Para los que formamos parte del Coro de la Uex en los años 80, aquello fue algo más que una agrupación musical. Había pasado la primera época, la de su fundación, la de la grabación del disco. Se había marchado una generación importante, las Rodilla, las Merino, Paco Heidi, y se habían quedado algunos coralistas que iban a servir de puente para la adaptación del grupo nuevo que entrábamos. Así, el maestro Roncero, los hermanos Rodríguez, Reyes y algunos clásicos más apadrinaron la entrada de la nueva generación poblada de moralos y torrejoncillanos.

Entre ensayos, actuaciones y cervecitas, se fue conformando un grupo de gente a la que le gustaba la música y que no tenía más aspiraciones que pasarlo bien y cantar cada vez que se presentara la ocasión, fuera en la barra del Cisne Negro -¡buen tío Pedro dónde los hubiera!- o masticando las patatas y las aceitunas del Parritas.
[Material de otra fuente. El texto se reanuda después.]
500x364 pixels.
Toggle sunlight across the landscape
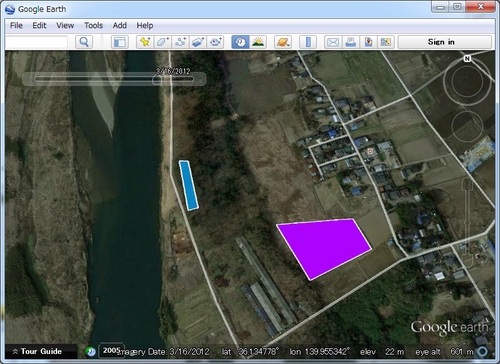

Además, coincidió con dos viajes seguidos a Francia, con recorridos inolvidables por los castillos del Loira y con traducciones hilarantes de los títulos de las canciones.

Esos viajes, con tantas horas escondidos en las últimas filas del autobús, ayudaron a compartir algo más que bebidas y tabaco en abundancia; forjaron relaciones que aún hoy frecuentamos y, en algunos casos, relaciones de pareja que milagrosamente sobreviven 30 años después. No sé qué pensará usted, pero a mí me parece que esas relaciones de juventud, unidas por el optimismo, la alegría constante y la despreocupación, son una forma de amistad inolvidable que no previene en absoluto para relaciones futuras, basadas en principios igualmente legítimos pero muy diferentes.

Allí no importaban las diferencias políticas, ni sociales -si es que las había- ni siquiera la edad. Así que, mientras entonábamos lo mejor que podíamos "Ay triste que vengo" o "Los quintos" nos reíamos a carcajada limpia, disfrutábamos la vida y compartíamos confidencias y amoríos deseando parar el tiempo y apurar el momento.

Treinta años después, aún nos juntamos de vez en cuando a cantar, comer y beber. Y esta última vez, coincidimos en el mismo restaurante con la que fue directora del coro durante muchos años, Carmen Pérez-Coca, que celebraba su ochenta cumpleaños con su familia; y treinta años después cantamos con ella, reímos a carcajada limpia e imaginamos por un momento que el tiempo, por fin, se había detenido.